Prilly hanya menggeleng dan tatapannya fokus ke arah layar laptopnya, padahal ia hanya menatap halaman Google tanpa tau akan melakukan apa.

"mau kawin, gak boleh bengong. nanti kesambet terus laki lu di bawa kabur setan"

"allhamdulillah" jawabnya.

"hah? allhamdulilah kenapa dah?"

"ya allhamdulilah kalau di bawa kabur setan, kan nggak jadi nikah gue nya"

Verrel mengerutkan dahi tak mengerti "maksud lo?"

"nggak tau ah, Rel! jangan bahas nikah"

Verrel mengangguk mengerti "oh, gue tau, dilema antara nikah apa nggak kan lo?"

"jangan keras keras nanti Ali denger"

"lah? kenapa dah? cerita sini sama gue"

Prilly menghela nafas beratnya lalu bersandar pada kursi kerjanya "gue ragu Rel, nggak tau keputusan gue ini benar atau salah, yg gue rasain sekarang cuma mau sendiri dan fokus kerja kaya dulu"

"gue nggak ngebayangin buat nikah, pacaran aja ogah. terus sekarang tiba-tiba semua jadi kaya gini, maksudnya apa coba? gue pengen jadi Prilly yg kaya dulu lagi, apa-apa sendiri, semua sendiri, gue lebih bahagia"

"gue bingung gimana cara berhentiin ini semua, gue nggak suka"

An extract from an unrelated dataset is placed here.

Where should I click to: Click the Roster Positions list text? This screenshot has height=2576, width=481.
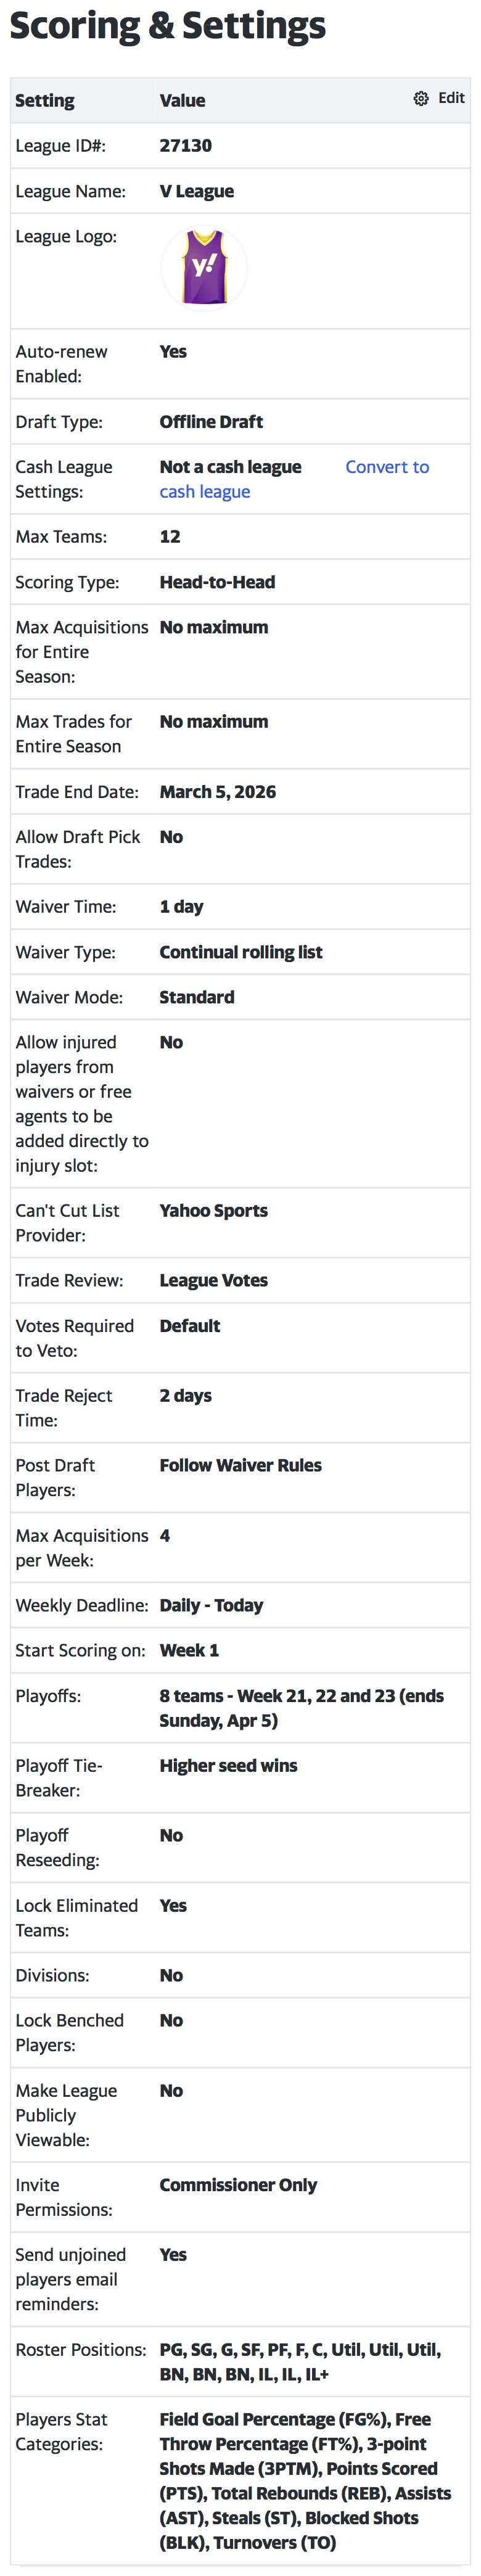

Verrel menggeleng pelan "terus lo ngapain mau pas Ali ngajakin nikah?"

"gue cuma kebawa suasana aja"

"lo yakin gak cinta sama Ali? atau sayang gitu? perasaan kecil aja buat dia?"

Prilly diam, menerka semua yg terjadi padanya dan Ali, namun tak ada hal apapun yg meyakinkan perasaannya.

"tapi kalau boleh gue kasih saran, jangan sia-siain kesempatan yg ada didepan mata lo. kalau aja lo memang nggak cinta dengan Ali karena lo terbiasa sendiri, sedangkan Ali udah siapin semua sedetail ini demi lo dan dia, gue nggak jamin Ali masih tetap baik baik aja"

"maksud gue perasaannya, dia mungkin bisa lebih hancur dari apa yg pernah lo rasain"

"dan sebagai laki-laki gue merasakan excited yg luar biasa kalau udah menyangkut soal pernikahan. menikahi wanita yg kami cintai itu sebuah mimpi besar Prill, separuh hidup kami perjuangkan untuk mempersipkan pernikahan dan sekalinya itu gagal, seluruh hidup kami yg hancur"

"tapi apa lo bahagia menikah sama orang yg nggak cinta sama lo?" tanya Prilly.

"kodratnya laki-laki memang berjuang Prill, memperjuangkan apa yg kami mau. melawan semua ketidak mungkinan, asalkan apa yg kami mau ada di genggaman tangan kami, kecuali yg kami genggam memang memaksa untuk terlepas meski tangan kami harus sampai berdarah, keikhlasan itu akan selalu ada meski nggak ada yg tau sakitnya seperti apa"

"terakhir, kesendirian lo nggak justru selamanya membuat lo nyaman. lo butuh orang lain, sebagaimana orang lain juga butuh pasangannya. lo merasa bahagia dengan kesendirian lo karena lo belum nemuin satu titik dimana lo benar benar butuh orang lain yg akan selalu ada buat lo disebelah lo"

"bahagia dengan kesendirian bukan sebuah alasan untuk ngebatalin semua yg udah Ali susun. lo harus punya alasan yg lebih kuat dari cuma karena lo nyaman sendirian"

"kalau alasannya gue nggak cinta sama dia?" pertanyaan ini membungkam keduanya beberapa saat.

"gue nggak bisa berkomentar soal itu, karena itu perasaan lo dan gue nggak tau apa yg akan terjadi sama Ali"

Prilly menghembuskan nafasnya pelan, berat sekali rasanya memikirkan hal-hal seperti ini. harusnya Prilly tidak mengikuti permainan Ali sejak awal. seaindainya saja Prilly tetap konsisten dengan dirinya sendiri, ia mungkin akan lebih baik, mungkin juga lebih buruk. Entahlah.